I saw a function on this site a while ago, that I took and adapted a bit for my use.
It’s a function that uses getc and stdin to retrieve a string and allocate precisely as much memory as it needs to contain the string. It then just returns a pointer to the allocated memory which is filled with said string.
My question is are there any downsides (besides having to manually free the allocated memory later) to this function? What would you do to improve it?
char *getstr(void)
{
char *str = NULL, *tmp = NULL;
int ch = -1, sz = 0, pt = 0;
while(ch)
{
ch = getc(stdin);
if (ch == EOF || ch == 0x0A || ch == 0x0D) ch = 0;
if (sz <= pt)
{
sz++;
tmp = realloc(str, sz * sizeof(char));
if(!tmp) return NULL;
str = tmp;
}
str[pt++] = ch;
}
return str;
}
After using your suggestions here is my updated code, I decided to just use 256 bytes for the buffer since this function is being used for user input.
char *getstr(void)
{
char *str, *tmp = NULL;
int ch = -1, bff = 256, pt = 0;
str = malloc(bff);
if(!str)
{
printf(\nError! Memory allocation failed!");
return 0x00;
}
while(ch)
{
ch = getc(stdin);
if (ch == EOF || ch == '\n' || ch == '\r') ch = 0;
if (bff <= pt)
{
bff += 256;
tmp = realloc(str, bff);
if(!tmp)
{
free(str);
printf("\nError! Memory allocation failed!");
return 0x00;
}
str = tmp;
}
str[pt++] = ch;
}
tmp = realloc(str, pt);
if(!tmp)
{
free(str);
printf("\nError! Memory allocation failed!");
return 0x00;
}
str = tmp;
return str;
}
It’s excessively frugal IMO, and makes the mistake of sacrificing performance in order to save infinitesmal amounts of memory, which is pointless in most settings, I think. Allocation calls like realloc are potentially laborous for the system, and here it is done for every byte.

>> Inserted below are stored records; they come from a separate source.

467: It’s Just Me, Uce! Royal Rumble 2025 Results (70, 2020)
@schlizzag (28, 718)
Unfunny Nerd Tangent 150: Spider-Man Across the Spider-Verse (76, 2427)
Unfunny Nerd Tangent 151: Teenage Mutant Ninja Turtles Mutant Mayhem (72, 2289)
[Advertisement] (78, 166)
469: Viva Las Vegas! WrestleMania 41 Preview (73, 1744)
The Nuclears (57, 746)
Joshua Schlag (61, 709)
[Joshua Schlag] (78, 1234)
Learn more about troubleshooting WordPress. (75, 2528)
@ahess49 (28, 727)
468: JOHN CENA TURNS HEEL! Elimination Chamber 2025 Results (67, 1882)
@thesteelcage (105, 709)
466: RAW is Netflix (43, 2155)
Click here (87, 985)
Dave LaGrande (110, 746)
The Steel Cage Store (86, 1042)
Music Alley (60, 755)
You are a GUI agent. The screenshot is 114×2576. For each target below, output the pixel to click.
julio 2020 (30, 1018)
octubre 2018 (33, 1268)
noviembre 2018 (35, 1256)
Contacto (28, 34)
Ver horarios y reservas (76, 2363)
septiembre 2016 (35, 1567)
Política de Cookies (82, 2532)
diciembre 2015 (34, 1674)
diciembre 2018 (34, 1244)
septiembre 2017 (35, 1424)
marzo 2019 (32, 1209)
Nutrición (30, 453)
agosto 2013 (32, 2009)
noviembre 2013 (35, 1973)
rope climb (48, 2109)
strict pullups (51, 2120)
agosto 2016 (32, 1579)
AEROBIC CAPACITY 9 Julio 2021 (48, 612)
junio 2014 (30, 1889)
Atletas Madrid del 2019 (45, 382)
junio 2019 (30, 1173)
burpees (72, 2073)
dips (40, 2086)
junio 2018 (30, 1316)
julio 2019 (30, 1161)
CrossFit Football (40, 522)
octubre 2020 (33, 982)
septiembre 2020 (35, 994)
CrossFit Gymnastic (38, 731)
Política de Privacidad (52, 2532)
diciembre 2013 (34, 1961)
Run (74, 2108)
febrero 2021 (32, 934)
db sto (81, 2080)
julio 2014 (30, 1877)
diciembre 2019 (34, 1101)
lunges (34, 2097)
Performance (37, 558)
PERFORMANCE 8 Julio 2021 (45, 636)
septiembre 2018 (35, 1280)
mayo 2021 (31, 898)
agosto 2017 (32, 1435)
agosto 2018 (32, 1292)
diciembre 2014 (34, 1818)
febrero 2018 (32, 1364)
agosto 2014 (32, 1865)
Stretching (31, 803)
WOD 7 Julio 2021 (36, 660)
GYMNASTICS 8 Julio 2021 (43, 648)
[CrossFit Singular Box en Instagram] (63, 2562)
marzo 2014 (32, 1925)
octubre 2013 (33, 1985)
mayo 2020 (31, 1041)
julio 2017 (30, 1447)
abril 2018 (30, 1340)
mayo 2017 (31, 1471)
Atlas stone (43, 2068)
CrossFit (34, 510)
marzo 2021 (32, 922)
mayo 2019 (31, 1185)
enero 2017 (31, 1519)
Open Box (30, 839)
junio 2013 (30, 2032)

It would be better to just have a local buffer, say 4KB, to read into, then allocate the return string based on the length of what is actually read into that. Keep in mind that the stack* on a normal system is 4-8MB anyway, whether you use it all or not. If the string read turns out to be longer than 4KB, you could write a similar loop that allocates and copies into the return string. So a similar idea, but heap allocation would occur every 4096 bytes rather than every byte, so, eg, you have the initial buffer of 4096, when that is exhausted you malloc 4096 for the return string and copy in, continue reading into the buffer (from the beginning), and if another 1000 bytes is read you realloc to 5097 and return that.
I think it is a common mistake of beginners to get obsessed with minimizing heap allocation by approaching it byte by byte. Even KB by KB is a little small; the system allocates in pages (4 KB) and you might as well align yourself with that.
*the memory provided for local storage inside a function.